▶ Required work: Would you reproduce all of the entries exactly?

********************

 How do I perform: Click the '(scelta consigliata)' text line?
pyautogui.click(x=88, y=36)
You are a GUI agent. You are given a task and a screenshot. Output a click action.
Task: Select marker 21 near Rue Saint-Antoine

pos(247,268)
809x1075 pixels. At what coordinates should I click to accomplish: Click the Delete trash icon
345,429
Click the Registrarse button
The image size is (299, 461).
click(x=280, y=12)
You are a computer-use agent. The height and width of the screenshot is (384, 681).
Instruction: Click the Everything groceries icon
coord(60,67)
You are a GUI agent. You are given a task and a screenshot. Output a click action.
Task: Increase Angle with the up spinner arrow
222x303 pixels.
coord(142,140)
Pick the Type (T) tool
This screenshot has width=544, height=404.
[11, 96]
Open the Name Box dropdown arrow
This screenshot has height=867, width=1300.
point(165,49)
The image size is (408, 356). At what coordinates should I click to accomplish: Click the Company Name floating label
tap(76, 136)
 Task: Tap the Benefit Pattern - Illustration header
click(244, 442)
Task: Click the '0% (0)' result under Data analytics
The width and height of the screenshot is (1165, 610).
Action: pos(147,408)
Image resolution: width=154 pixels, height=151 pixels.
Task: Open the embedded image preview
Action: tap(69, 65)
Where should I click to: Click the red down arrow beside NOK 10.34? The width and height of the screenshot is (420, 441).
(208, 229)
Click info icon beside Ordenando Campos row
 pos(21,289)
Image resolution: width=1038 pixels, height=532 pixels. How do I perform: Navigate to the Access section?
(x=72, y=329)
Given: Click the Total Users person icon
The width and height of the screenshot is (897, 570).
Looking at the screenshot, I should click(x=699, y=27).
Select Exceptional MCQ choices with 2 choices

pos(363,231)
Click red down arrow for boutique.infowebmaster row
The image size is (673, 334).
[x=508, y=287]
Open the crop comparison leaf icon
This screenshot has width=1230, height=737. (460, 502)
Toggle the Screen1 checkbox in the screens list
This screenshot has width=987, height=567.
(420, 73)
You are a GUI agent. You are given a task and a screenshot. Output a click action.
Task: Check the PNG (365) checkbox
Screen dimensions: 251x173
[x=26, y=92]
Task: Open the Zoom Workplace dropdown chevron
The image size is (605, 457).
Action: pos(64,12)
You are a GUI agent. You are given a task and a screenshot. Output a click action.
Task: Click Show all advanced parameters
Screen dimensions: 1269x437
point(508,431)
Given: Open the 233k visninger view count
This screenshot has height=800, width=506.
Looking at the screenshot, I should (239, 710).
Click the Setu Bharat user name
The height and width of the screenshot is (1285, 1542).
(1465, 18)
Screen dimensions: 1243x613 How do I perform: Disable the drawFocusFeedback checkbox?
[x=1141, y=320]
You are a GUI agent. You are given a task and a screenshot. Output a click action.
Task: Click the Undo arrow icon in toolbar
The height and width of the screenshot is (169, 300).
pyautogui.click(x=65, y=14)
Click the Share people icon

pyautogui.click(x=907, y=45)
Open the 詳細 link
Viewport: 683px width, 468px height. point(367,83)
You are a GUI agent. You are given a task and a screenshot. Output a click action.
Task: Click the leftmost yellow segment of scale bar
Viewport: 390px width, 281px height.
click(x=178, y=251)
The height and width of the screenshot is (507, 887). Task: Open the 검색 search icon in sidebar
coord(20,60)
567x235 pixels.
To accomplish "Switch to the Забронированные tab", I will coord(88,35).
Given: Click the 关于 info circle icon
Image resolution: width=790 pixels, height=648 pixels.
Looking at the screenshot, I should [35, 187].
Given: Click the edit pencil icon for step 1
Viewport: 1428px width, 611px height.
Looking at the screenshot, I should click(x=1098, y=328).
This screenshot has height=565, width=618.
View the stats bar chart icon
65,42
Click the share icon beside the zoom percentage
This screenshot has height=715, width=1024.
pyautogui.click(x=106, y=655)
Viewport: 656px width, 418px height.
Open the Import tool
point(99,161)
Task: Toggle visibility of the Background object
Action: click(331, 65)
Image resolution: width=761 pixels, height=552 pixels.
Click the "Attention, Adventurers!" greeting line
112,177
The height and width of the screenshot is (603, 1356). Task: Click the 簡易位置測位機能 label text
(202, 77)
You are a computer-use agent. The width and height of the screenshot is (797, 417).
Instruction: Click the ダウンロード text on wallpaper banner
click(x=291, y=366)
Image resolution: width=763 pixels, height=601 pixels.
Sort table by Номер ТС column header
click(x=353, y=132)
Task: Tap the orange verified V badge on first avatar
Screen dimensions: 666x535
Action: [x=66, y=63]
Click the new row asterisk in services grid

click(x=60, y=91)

********************

▶ Task answer:
 How do I perform: Click the '(scelta consigliata)' text line?
pyautogui.click(x=88, y=36)
You are a GUI agent. You are given a task and a screenshot. Output a click action.
Task: Select marker 21 near Rue Saint-Antoine

pos(247,268)
809x1075 pixels. At what coordinates should I click to accomplish: Click the Delete trash icon
345,429
Click the Registrarse button
The image size is (299, 461).
click(x=280, y=12)
You are a computer-use agent. The height and width of the screenshot is (384, 681).
Instruction: Click the Everything groceries icon
coord(60,67)
You are a GUI agent. You are given a task and a screenshot. Output a click action.
Task: Increase Angle with the up spinner arrow
222x303 pixels.
coord(142,140)
Pick the Type (T) tool
This screenshot has width=544, height=404.
[11, 96]
Open the Name Box dropdown arrow
This screenshot has height=867, width=1300.
point(165,49)
The image size is (408, 356). At what coordinates should I click to accomplish: Click the Company Name floating label
tap(76, 136)
 Task: Tap the Benefit Pattern - Illustration header
click(244, 442)
Task: Click the '0% (0)' result under Data analytics
The width and height of the screenshot is (1165, 610).
Action: pos(147,408)
Image resolution: width=154 pixels, height=151 pixels.
Task: Open the embedded image preview
Action: tap(69, 65)
Where should I click to: Click the red down arrow beside NOK 10.34? The width and height of the screenshot is (420, 441).
(208, 229)
Click info icon beside Ordenando Campos row
 pos(21,289)
Image resolution: width=1038 pixels, height=532 pixels. How do I perform: Navigate to the Access section?
(x=72, y=329)
Given: Click the Total Users person icon
The width and height of the screenshot is (897, 570).
Looking at the screenshot, I should click(x=699, y=27).
Select Exceptional MCQ choices with 2 choices

pos(363,231)
Click red down arrow for boutique.infowebmaster row
The image size is (673, 334).
[x=508, y=287]
Open the crop comparison leaf icon
This screenshot has width=1230, height=737. (460, 502)
Toggle the Screen1 checkbox in the screens list
This screenshot has width=987, height=567.
(420, 73)
You are a GUI agent. You are given a task and a screenshot. Output a click action.
Task: Check the PNG (365) checkbox
Screen dimensions: 251x173
[x=26, y=92]
Task: Open the Zoom Workplace dropdown chevron
The image size is (605, 457).
Action: pos(64,12)
You are a GUI agent. You are given a task and a screenshot. Output a click action.
Task: Click Show all advanced parameters
Screen dimensions: 1269x437
point(508,431)
Given: Open the 233k visninger view count
This screenshot has height=800, width=506.
Looking at the screenshot, I should (239, 710).
Click the Setu Bharat user name
The height and width of the screenshot is (1285, 1542).
(1465, 18)
Screen dimensions: 1243x613 How do I perform: Disable the drawFocusFeedback checkbox?
[x=1141, y=320]
You are a GUI agent. You are given a task and a screenshot. Output a click action.
Task: Click the Undo arrow icon in toolbar
The height and width of the screenshot is (169, 300).
pyautogui.click(x=65, y=14)
Click the Share people icon

pyautogui.click(x=907, y=45)
Open the 詳細 link
Viewport: 683px width, 468px height. point(367,83)
You are a GUI agent. You are given a task and a screenshot. Output a click action.
Task: Click the leftmost yellow segment of scale bar
Viewport: 390px width, 281px height.
click(x=178, y=251)
The height and width of the screenshot is (507, 887). Task: Open the 검색 search icon in sidebar
coord(20,60)
567x235 pixels.
To accomplish "Switch to the Забронированные tab", I will coord(88,35).
Given: Click the 关于 info circle icon
Image resolution: width=790 pixels, height=648 pixels.
Looking at the screenshot, I should [35, 187].
Given: Click the edit pencil icon for step 1
Viewport: 1428px width, 611px height.
Looking at the screenshot, I should click(x=1098, y=328).
This screenshot has height=565, width=618.
View the stats bar chart icon
65,42
Click the share icon beside the zoom percentage
This screenshot has height=715, width=1024.
pyautogui.click(x=106, y=655)
Viewport: 656px width, 418px height.
Open the Import tool
point(99,161)
Task: Toggle visibility of the Background object
Action: click(331, 65)
Image resolution: width=761 pixels, height=552 pixels.
Click the "Attention, Adventurers!" greeting line
112,177
The height and width of the screenshot is (603, 1356). Task: Click the 簡易位置測位機能 label text
(202, 77)
You are a computer-use agent. The width and height of the screenshot is (797, 417).
Instruction: Click the ダウンロード text on wallpaper banner
click(x=291, y=366)
Image resolution: width=763 pixels, height=601 pixels.
Sort table by Номер ТС column header
click(x=353, y=132)
Task: Tap the orange verified V badge on first avatar
Screen dimensions: 666x535
Action: [x=66, y=63]
Click the new row asterisk in services grid

click(x=60, y=91)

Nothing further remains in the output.